Herpes 1 can be transmitted by those carrying the virus even when no symptoms are present. This usually happens due to shedding that occurs for a few days after a herpes outbreak, or before the onset of a herpes sore. Avoid spreading herpes by avoiding sexual or oral contact when a herpes blister is present in particular. Herpes 2 (genital herpes) is transmitted through vaginal or anal sexual contact. Most herpes symptoms will appear within 2 weeks or less of initial infection.

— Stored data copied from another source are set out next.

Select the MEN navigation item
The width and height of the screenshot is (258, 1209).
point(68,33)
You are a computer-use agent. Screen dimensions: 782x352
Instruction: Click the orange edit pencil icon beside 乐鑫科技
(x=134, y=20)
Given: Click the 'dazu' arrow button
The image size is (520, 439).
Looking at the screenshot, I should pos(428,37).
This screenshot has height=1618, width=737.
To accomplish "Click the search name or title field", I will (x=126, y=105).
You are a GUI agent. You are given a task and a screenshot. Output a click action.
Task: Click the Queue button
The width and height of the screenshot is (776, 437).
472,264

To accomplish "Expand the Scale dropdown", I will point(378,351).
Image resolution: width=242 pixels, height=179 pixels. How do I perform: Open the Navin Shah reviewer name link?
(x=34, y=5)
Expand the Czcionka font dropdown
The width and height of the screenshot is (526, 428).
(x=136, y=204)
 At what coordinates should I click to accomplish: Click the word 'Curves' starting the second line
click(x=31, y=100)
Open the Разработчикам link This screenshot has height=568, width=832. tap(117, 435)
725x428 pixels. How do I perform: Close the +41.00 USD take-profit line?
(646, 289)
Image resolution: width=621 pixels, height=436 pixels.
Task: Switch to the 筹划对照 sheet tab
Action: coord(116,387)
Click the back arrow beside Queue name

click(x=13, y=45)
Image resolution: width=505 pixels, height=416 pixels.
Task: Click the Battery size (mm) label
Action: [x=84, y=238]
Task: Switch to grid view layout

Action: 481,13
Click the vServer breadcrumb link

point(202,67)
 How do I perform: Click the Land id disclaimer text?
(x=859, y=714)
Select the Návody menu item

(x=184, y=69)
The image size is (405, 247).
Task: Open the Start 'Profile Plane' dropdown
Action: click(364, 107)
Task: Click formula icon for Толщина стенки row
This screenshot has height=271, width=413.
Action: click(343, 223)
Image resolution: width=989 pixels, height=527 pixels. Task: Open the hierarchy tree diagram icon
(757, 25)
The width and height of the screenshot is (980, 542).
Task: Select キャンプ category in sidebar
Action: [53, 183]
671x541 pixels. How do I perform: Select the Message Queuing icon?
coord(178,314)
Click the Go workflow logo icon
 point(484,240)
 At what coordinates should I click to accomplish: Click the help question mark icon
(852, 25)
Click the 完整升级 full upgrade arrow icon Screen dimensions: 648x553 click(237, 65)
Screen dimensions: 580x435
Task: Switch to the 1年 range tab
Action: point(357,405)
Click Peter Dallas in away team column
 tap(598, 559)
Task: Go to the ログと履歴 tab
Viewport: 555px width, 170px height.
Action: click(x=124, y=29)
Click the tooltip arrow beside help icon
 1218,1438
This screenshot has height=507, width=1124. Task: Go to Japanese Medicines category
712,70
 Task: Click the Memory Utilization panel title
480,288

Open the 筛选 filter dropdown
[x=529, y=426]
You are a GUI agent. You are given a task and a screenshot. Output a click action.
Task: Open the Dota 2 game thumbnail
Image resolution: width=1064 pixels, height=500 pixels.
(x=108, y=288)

In order to avoid spreading herpes, it is helpful to know genital herpes signs and symptoms. The onset of a herpes outbreak might cause symptoms that include a low-grade fever or fatigue. Local symptoms of a herpes outbreak include numbness, tingling, itching, aching and burning on or around the genitals or oral cavity. Visually herpes might appear as a red and slightly raised bump. More advanced herpes will have small blisters that burst and emit a clear fluid substance. This is when herpes is the most virulent. Avoid any physical contact with the affected area at this point in particular.
Triggering Herpes Outbreaks
In order to avoid herpes outbreaks, try to watch for triggers that might aggravate the condition. There is some evidence that stress can bring on symptoms of herpes. In addition, there may be a link between eating healthily and lessening the number of herpes outbreaks. The amino acid L-arginine has also been shown to decrease the occurrence of herpes sores. Try taking a supplement with L-arginine to decrease herpes outbreaks. If you have an immune system disorder or are pregnant, you may also experience increased outbreaks of herpes.
Suppressive Treatments for Herpes
Suppressive treatment is meant to stop any occurrences of the herpes virus. Suppressive treatments for herpes include Zovirax (acyclovir), Famvir (famciclovir), and Valtrex (valacyclovir). These drugs treat both herpes 1 and herpes 2 forms of the virus, and are available in both topical and oral forms of the drugs. As a suppressive therapy, these drugs are taken daily. Acyclovir should be taken twice daily in a 400 mg dosage, Valacyclovir is effective at 500 mg daily when you have less than 10 occurrences of herpes annually. However the recommendations for those who have more than 10 herpes outbreaks is 250 mg twice per day. Famciclovir is effective with a 250 mg dosage twice per day as well.
Episodic Treatments for Herpes
Episodic treatments are most effective if herpes outbreaks are infrequent and symptoms are minimal. Episodic treatment for herpes includes taking the drugs listed in the previous section at the onset of initial symptoms, and for a period of at least 5 days. Both types of treatment may also include applying a topical medication that contains one of the prescription drugs listed to treat symptoms of herpes. T
ake warm sitz baths during herpes outbreaks to ease the pain associated with symptoms. Dry the area thoroughly before applying topical treatments, and allow to breathe by wearing loose, cotton clothing. Wash hands after touching the affected area to avoid re-transmitting to other areas of the body.